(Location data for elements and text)
◆ ◆ ◆ ◆ ◆

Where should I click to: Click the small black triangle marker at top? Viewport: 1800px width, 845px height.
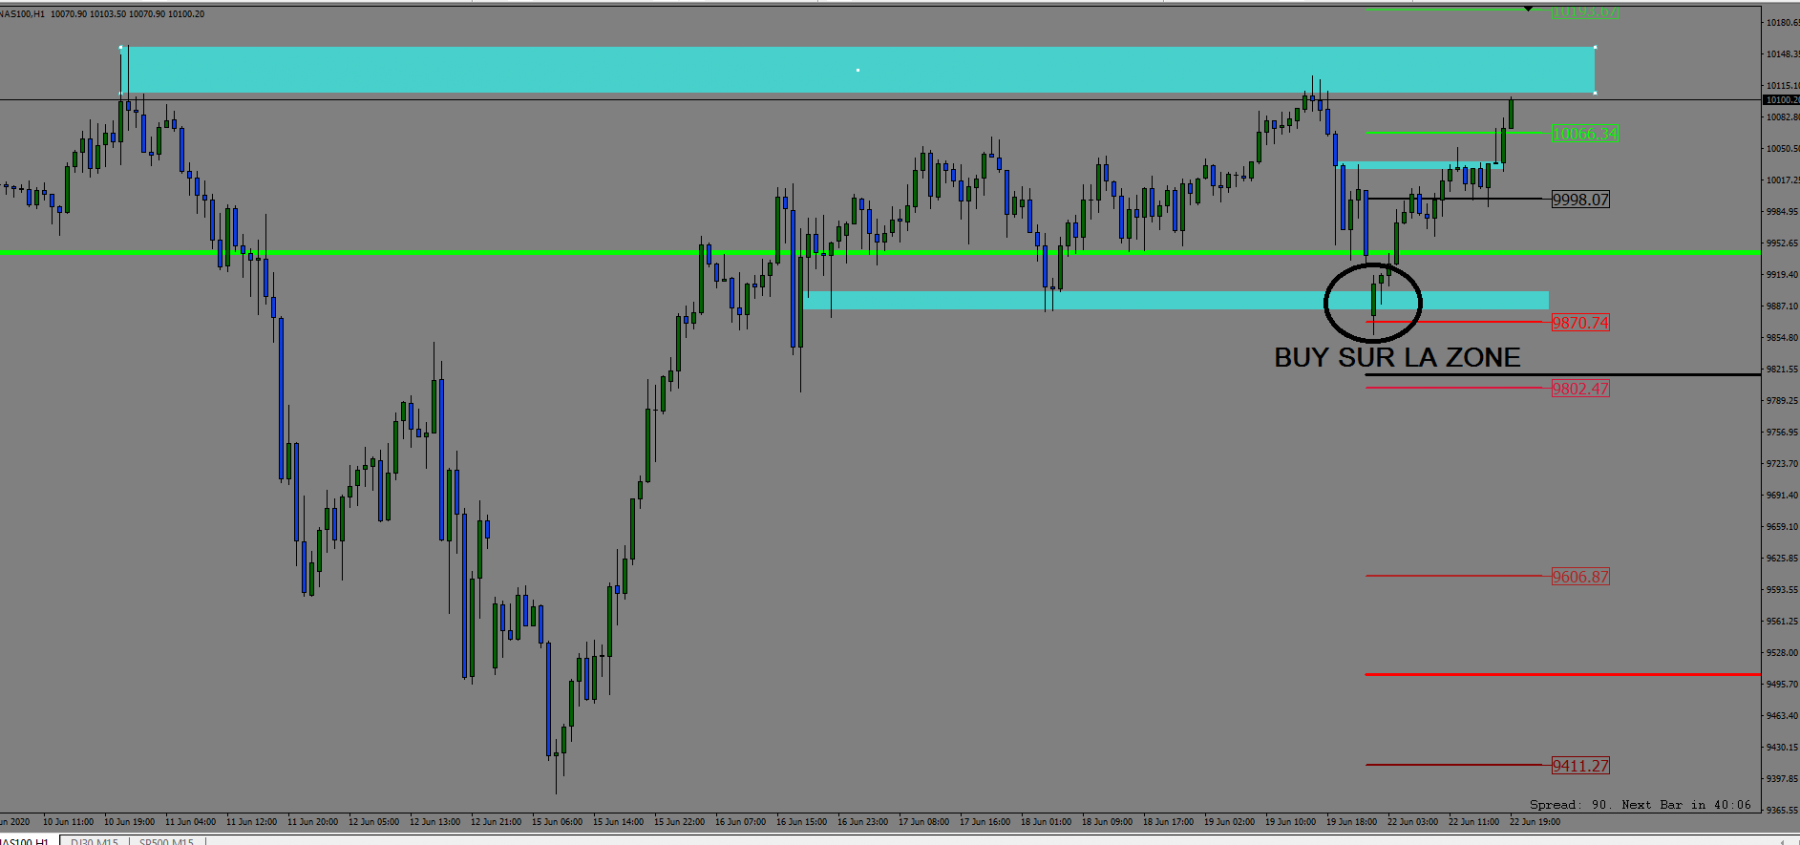tap(1528, 9)
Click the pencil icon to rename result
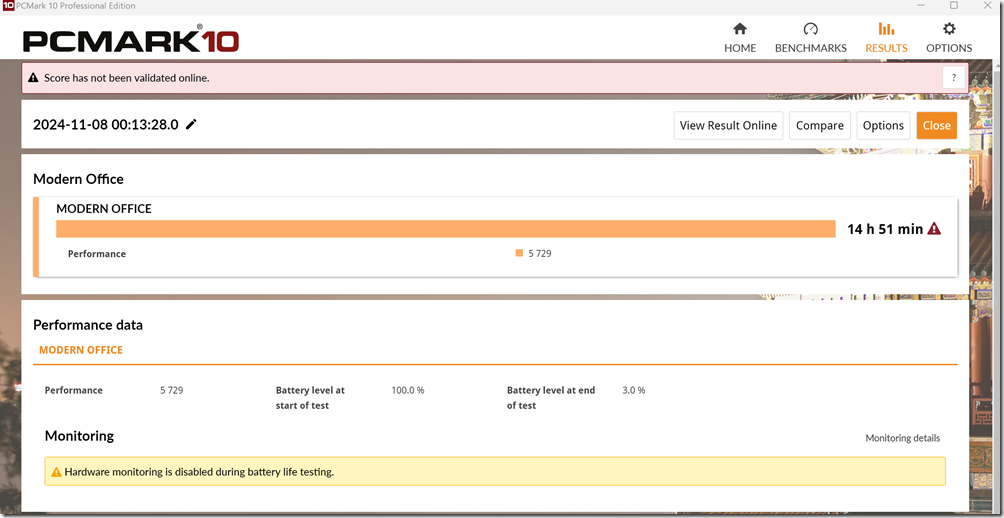 click(x=191, y=125)
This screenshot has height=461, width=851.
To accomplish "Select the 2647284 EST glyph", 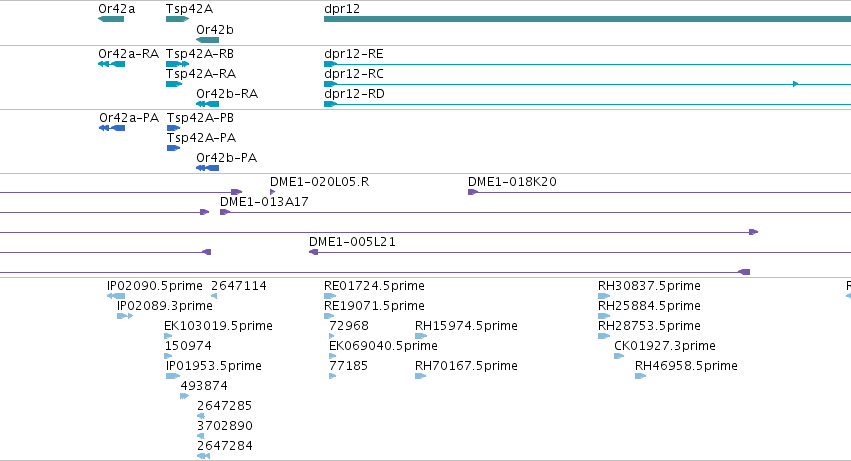I will (204, 456).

◆ ◆ ◆ ◆ ◆

Return every line of the entries above that contains the string "width". Treat uppercase and lowercase letters as different.

— ANSWER —
Where should I click to: Click the small black triangle marker at top? Viewport: 1800px width, 845px height.
This screenshot has height=461, width=851.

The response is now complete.